Task requirements:
**1.** Using the passage on Brazil's diplomacy, answer these questions briefly:
(a) Through what means did Brazil's diplomatic corps promote its case for enhanced global leadership?
(b) Which organization is named as the successor to the General Agreement on Tariffs and Trade?
(c) On which body does Brazil aim to gain a seat as a permanent member?
**2.** Write the next part of the passage on Brazil's diplomacy, beginning after its final sentence.

Selected passage:
......

Nonetheless, the realities of being a developing nation meant that such ambitions would remain only aspirations until Brazilian political, economic and military strength increased relative to those who had established the postwar international system. For the remainder of the twentieth century, a highly professional and effective diplomatic corps promoted Brazil’s case for enhanced global leadership through the use of soft power and moral suasion, always within the confines of the existing global order.1 In the modern era, Brazil has worked effectively for many years within international institutions such as the UN, the General Agreement on Tariffs and Trade and its successor the World Trade Organization (WTO), the World Bank, the International Monetary Fund (IMF) and others. It has done so even without formal leadership roles by positioning itself as a voice for developing nations and a counterpoint to the agenda of the developed nations whenever the two were perceived to conflict. This strategy has several benefits. It promotes Brazilian interests without generally putting Brazil in direct opposition to those managing the institutions of global governance; it establishes Brazil as a leader among developing nations while providing enhanced political and economic access for Brazil across the developing world; it builds goodwill and support for Brazilian ambitions to join the UN Security Council as a permanent member; and it allows Brazil to play an active, informal role in global affairs and influence geopolitics and economics without the need to bear the commensurate costs that global leadership entails.

......

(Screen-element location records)

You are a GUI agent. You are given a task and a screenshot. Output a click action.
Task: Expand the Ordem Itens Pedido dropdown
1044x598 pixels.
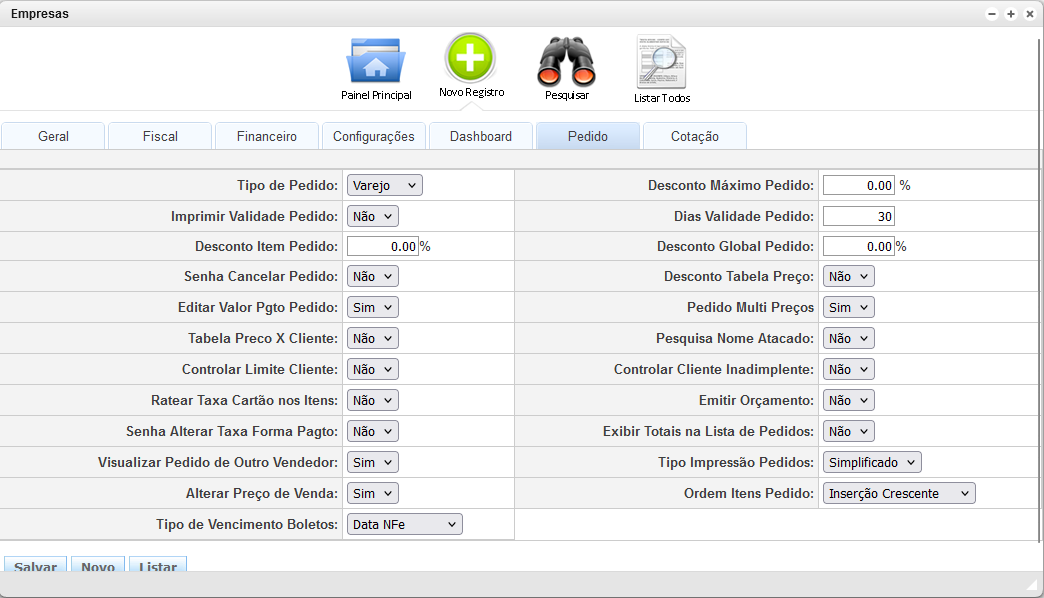[898, 493]
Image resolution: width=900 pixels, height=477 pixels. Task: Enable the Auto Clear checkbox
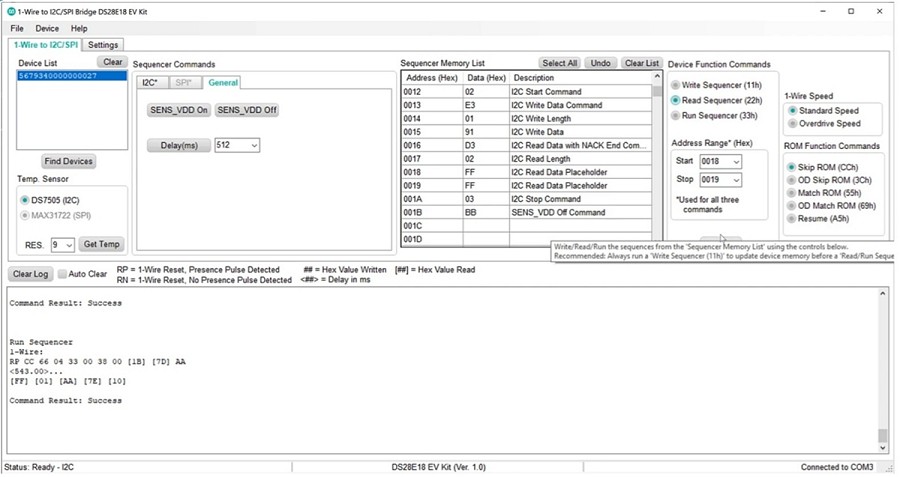point(63,274)
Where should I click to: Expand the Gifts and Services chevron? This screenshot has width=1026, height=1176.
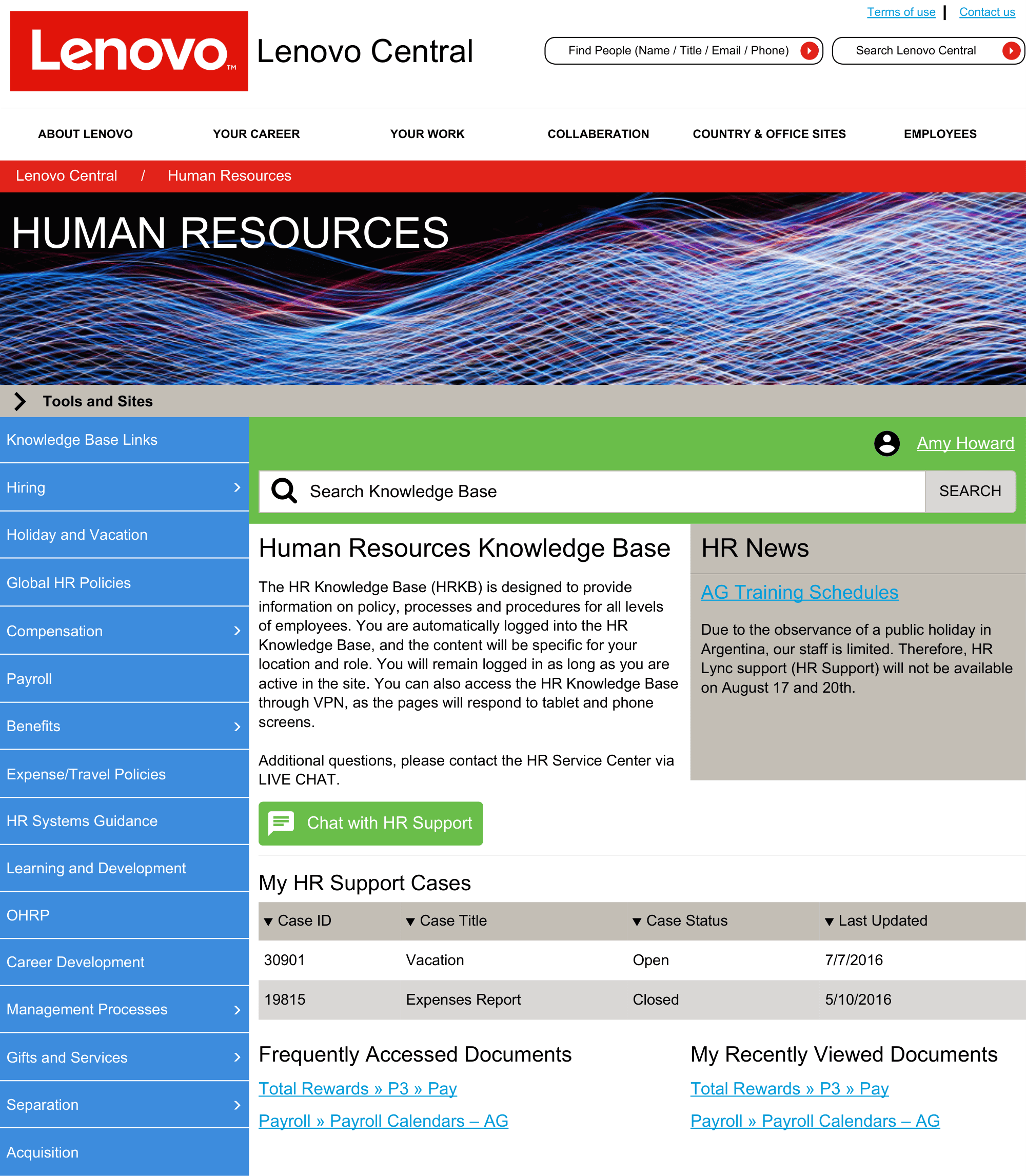237,1057
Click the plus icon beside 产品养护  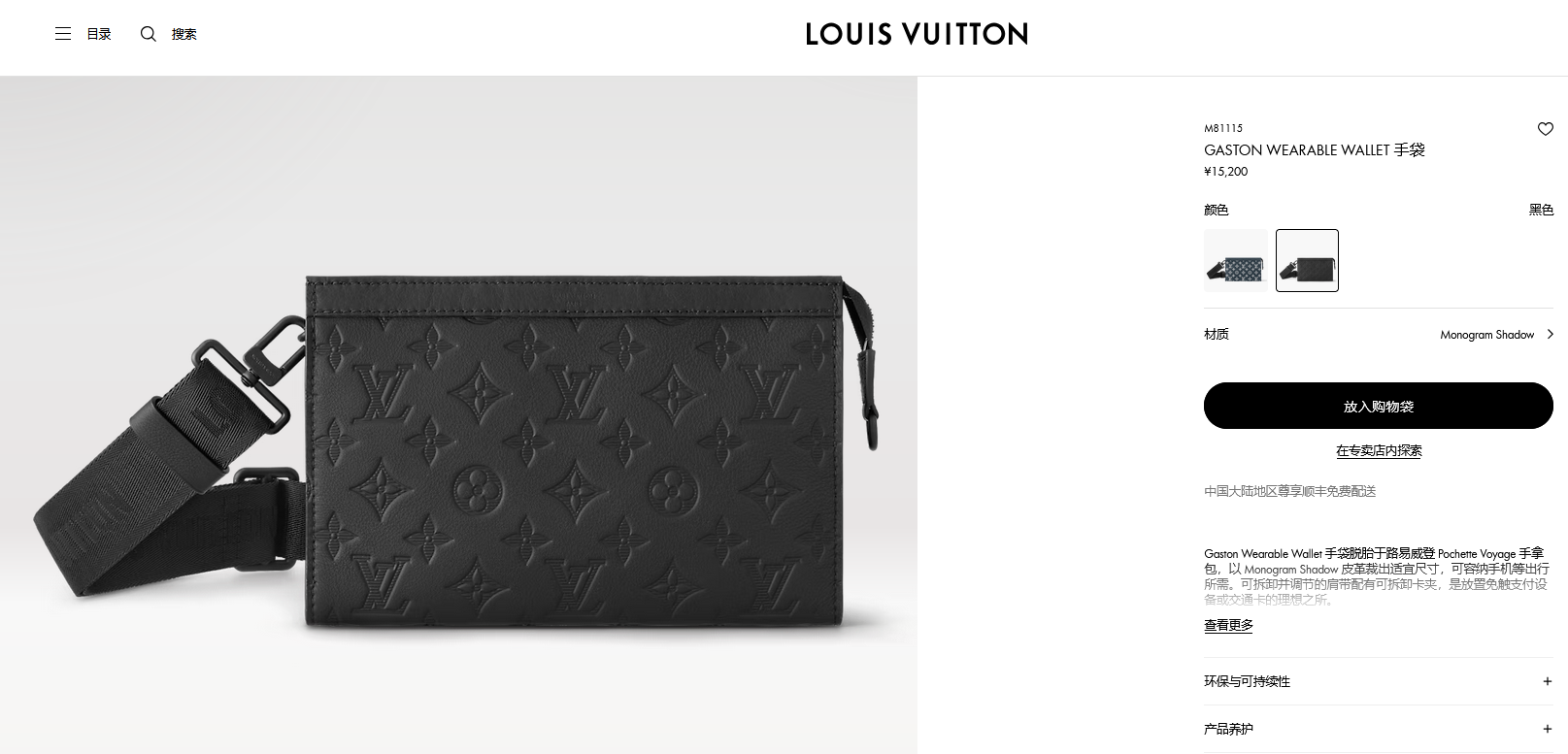pyautogui.click(x=1548, y=729)
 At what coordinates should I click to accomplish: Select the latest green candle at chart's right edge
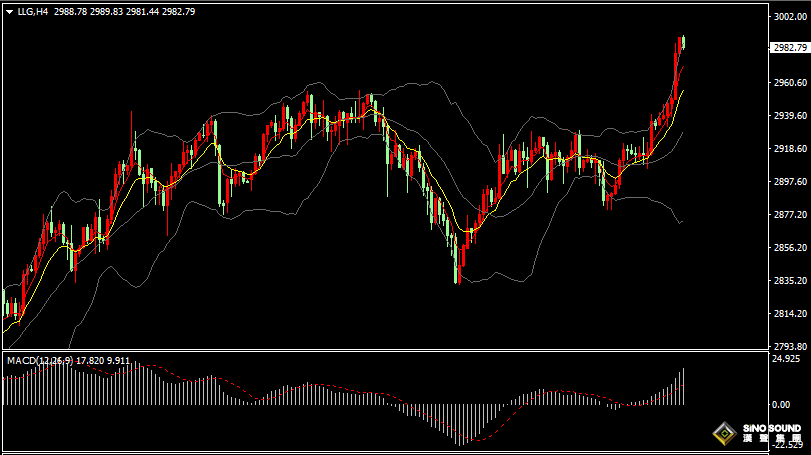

......

Responses per task:
**1.**
(a) Soft power and moral suasion
(b) The World Trade Organization (WTO)
(c) The UN Security Council

**2.**
From a regional perspective, the traditional priority of Brazilian strategists has been to build a sphere of influence, first within South America and then more broadly. Key to this vision is maintenance of a sound relationship with Argentina. This is Brazil’s primary strategic touchstone, providing the rationale for creation of Mercosur (the Common Market of the South) in 1991. Mercosur, in turn, has served as the main vehicle for Brazilian aspirations to build out its self-identified regional sphere of influence.2 Simultaneously, Brazil works within regional groupings such as the Organization of American States (OAS) and the Inter-American Development Bank when Brasília determines it to be in its interests to do so.
The same is true in terms of bilateral relations with the United States. Over the years Brazil has proven to be adept at working with Washington whenever convenient, while keeping its overall strategic vision of building global and regional influence firmly in mind. In recent years, Brazil and the United States have collaborated to keep peace on the border between Ecuador and Peru, and to implement UN Security Council resolutions in Haiti. They have joined others in Middle East peacekeeping operations, and they have enjoyed a strong bilateral relationship on issues ranging from energy to agriculture to environmental protection. The two nations are the most populous and most influential democracies in the hemisphere, and democracy promotion across the region is also presumed by Washington to be a core shared value.
It is the anticipation of cooperative actions and assumed mutual interest that has largely animated U.S. policy makers’ impressions of Brazil over the years, and led them to build an expectation of Brazil as a natural ally and partner in the promotion of a broader regional and global agenda. But this benign vision fails to take account of Brazil’s own aspirations to be a significant actor in its own right, rather than following the outlines of a script written in Washington. At times this misperception has led to an undercurrent of frustration and condescension about dealing with Brasília. Increasingly, senior U.S. leaders do acknowledge and even sympathize with the Brazilian worldview, while also pointing out that the benefits of global leadership must be paired with its burdens. The idea is that until Brazil shows a greater willingness for burden sharing in support of the international (Western) community, there need not be any particular urgency in ceding additional space for Brazilian leadership in global governance.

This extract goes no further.